Background: Obstructive sleep apnea (OSA) is a common sleep disorder characterized by intermittent hypoxia and hypercapnia (IHH). Clinical studies have shown that OSA is an independent risk factor for atherosclerosis. In spite of its clinical importance and relevance, the contribution of IHH to atherogenicity has not yet been fully examined compared to the role of intermittent hypoxia exposure alone, which has been relatively well documented. We previously reported that IHH increased pulmonary artery (PA) but not aortic atherosclerosis in low-density lipoprotein receptor deficient (Ldlr-/-) mice. The mechanism of this IHH-induced PA atherosclerosis is unknown; however, previous studies have shown that various inflammatory mediators, particularly in the NF-kappa B (NF-kB) pathway, could cause atherosclerosis in OSA patients.
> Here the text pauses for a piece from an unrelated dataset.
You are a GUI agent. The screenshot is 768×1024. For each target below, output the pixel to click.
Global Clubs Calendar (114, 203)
Furthermore, it is known that the macrophages in atherosclerotic lesions play an important role as inflammatory cells involved in this process. Therefore, we hypothesized that IHH-induced PA atherosclerosis is caused by a macrophage NF-kB-dependent mechanism. Methods: Myeloid restricted IKK-beta deleted (Ikk-bΔMye) mice were generated by a Cre/lox recombination system to inactivate the NF-kB pathway in macrophages, and then crossed to Ldlr-/- mice to generate a double knockout animal (Ldlr-/-_Ikk-bΔMye). Male mice were fed with high-fat diet for 8 weeks while being exposed to IHH for 10 h/day. Plasma lipid levels, PA and aortic atherosclerotic lesions were then assayed. Results: The IKK-beta intact (Ldlr-/-_Ikk-bflox/flox) mice exposed to IHH developed more PA atherosclerotic lesions as compared to room air (RA) exposed mice (IHH 10.45%±5.07 vs. RA 5.68%±1.73). However, this IHH-induced PA atherogenicity was partially abolished in IKK-beta deleted mice (IHH 7.38%±4.71 and RA 4.58%±3.42). There was no significant difference in aortic atherogenicity among these four animal groups. Serum total cholesterol and triacylglycerol were increased after the implementation of high-fat diet but showed no difference among the groups during the course of this experiment. Conclusion: The macrophage NF-kB pathway plays a critical role in IHH-induced PA atherosclerosis and inactivation of NF-kB ameliorats such atheogenicity.